Warmer water and reduced visibility spurs this fish into having a go but winter bream fishing on a river is nothing like in summer, when you can bosh the bait in and fish very positively. .

You must scale down and adopt a different approach to your feeding, but you’ll still need a fair bit of groundbait. The idea is to tempt the fish into having a go every time you feed, rather than introduce a big bed of bait and fish over this all day.

Groundbaiting isn’t as simple as throwing in a dozen balls and emptying the place!


Find the right swim

I wouldn’t bother messing about with fishing on a shelf or a slope in winter. Bream and skimmers prefer a flat bottom at the maximum depth. 

If your swim has a shelf close in, than fishing a few metres past this where the flow is at its steadiest should be ideal. 


Go light on floats

Even in deep water I’m a big fan of fishing as light as I can.

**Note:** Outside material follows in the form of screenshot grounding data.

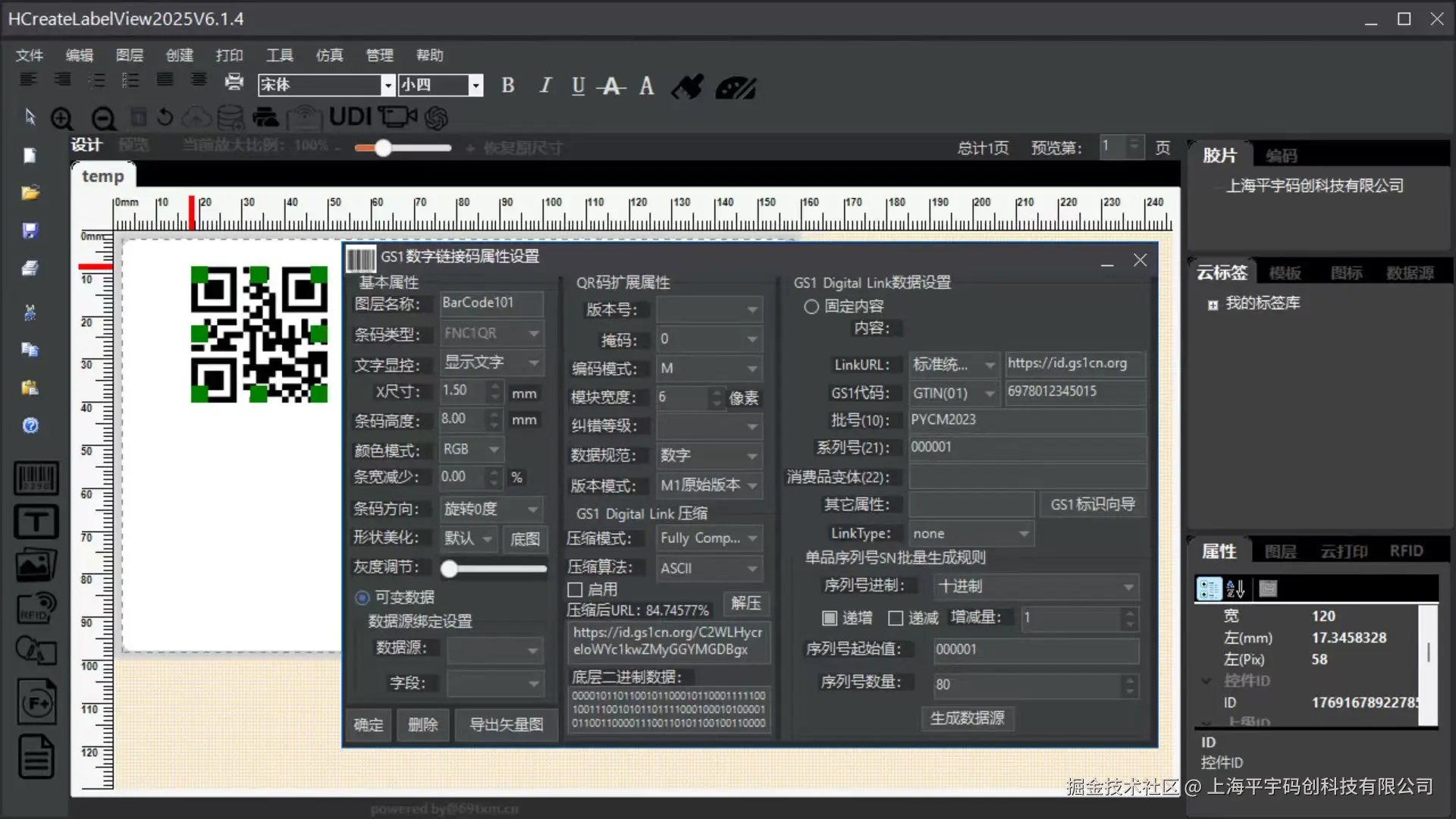The width and height of the screenshot is (1456, 819).
Task: Select the 固定内容 radio button
Action: (811, 306)
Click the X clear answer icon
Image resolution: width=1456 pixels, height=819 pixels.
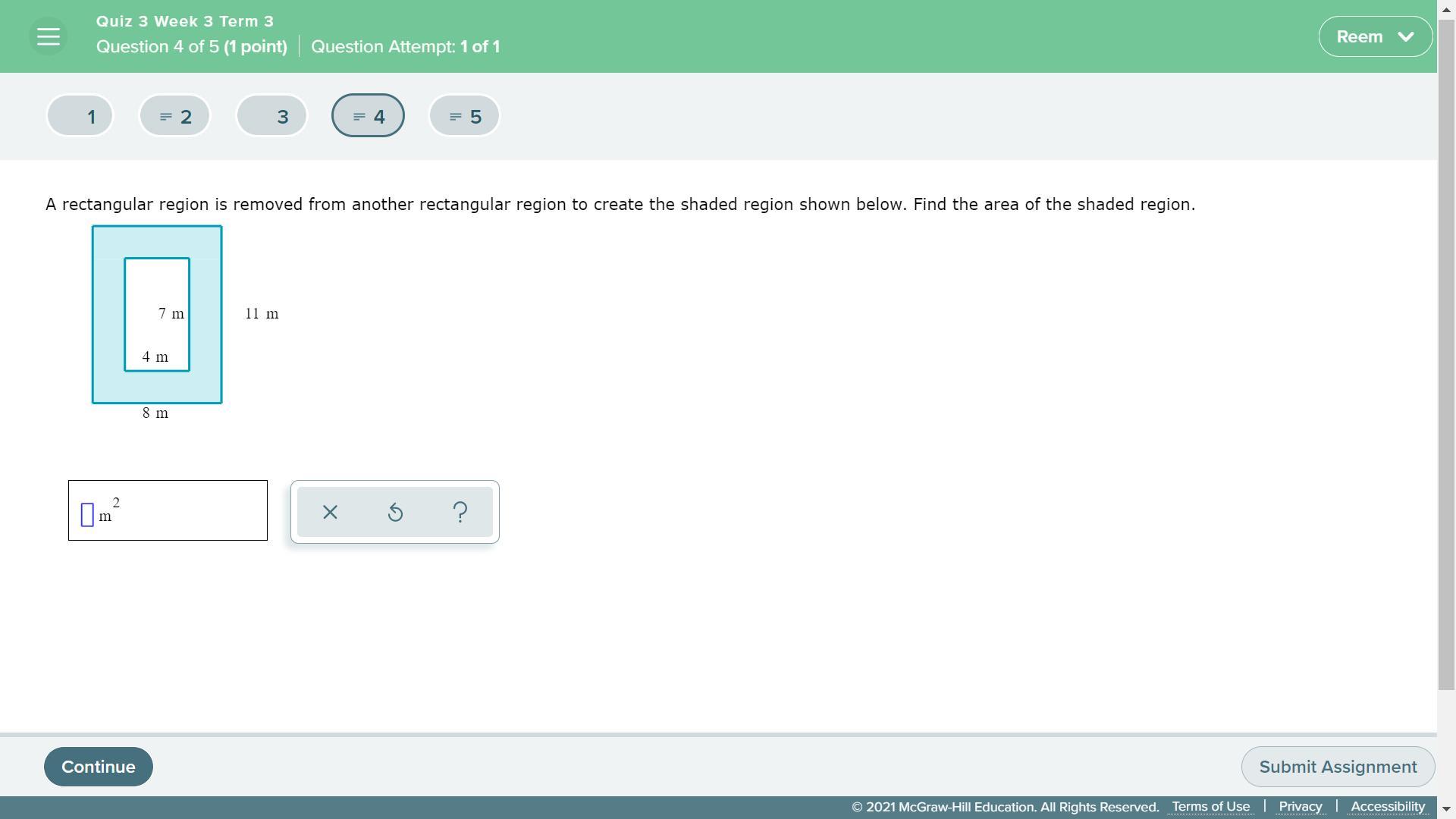330,513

This leads to better presentation and offers less resistance to a fish when holding the rig still, and you will miss fewer bites than with a heavier float. 

So, in 10ft of water with a reasonable flow, a 2g MP Roach using an olivette and four No11 droppers strung out underneath it to cover the final few feet of the swim is perfect. 

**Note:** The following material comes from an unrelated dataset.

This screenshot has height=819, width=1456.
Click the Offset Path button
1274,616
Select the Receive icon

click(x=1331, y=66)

If the river is flowing more slowly, I may even consider dropping down to a 1g float.


How far overdepth?

River bream fishing in winter doesn’t involve setting the rig massively overdepth, as bites can be very shy. I’ll plumb up, then slide the float a couple of inches up the line – that’s about it. This allows me to inch the rig through the peg without it dragging under.

If I was wanting to go any further overdepth I would essentially be aiming to hold the float dead still. In this instance I think you’d be better off fishing a feeder or a pole feeder instead.


Cup in... don’t ball it!

Perhaps the most important element of any type of skimmer fishing is feeding, and in coloured water this always involves groundbait. You need to cup the balls of feed in rather than throw them. Throw several balls in and you cannot say with any certainty how accurate you have been.

This is fine in summer but not on a cold winter’s day. My aim is to create one spot where all the groundbait ends up. From this I can work around the area, holding the rig tight on top of it or running it below or above the spot.


When to top up

At the start of a session I will pot in five balls of groundbait, and from there I can see how the fish will respond. 

When the bites fade I will pop in another ball or, if nothing is happening, another goes in after 20 minutes and this then sets the pattern. You can get through a lot of groundbait this way, so I mix up at least three kilos. What I have found in winter is that you’ll get an initial flurry of bites from that opening hit of bait, then it goes dead. The fish are still there but they’re not feeding with any degree of positivity. You’ll need to give them another ball to get a few of them to move back over the feed area and have a go. 

Typically, you can expect to catch two or three skimmers or get half-a dozen indications before you need to feed again.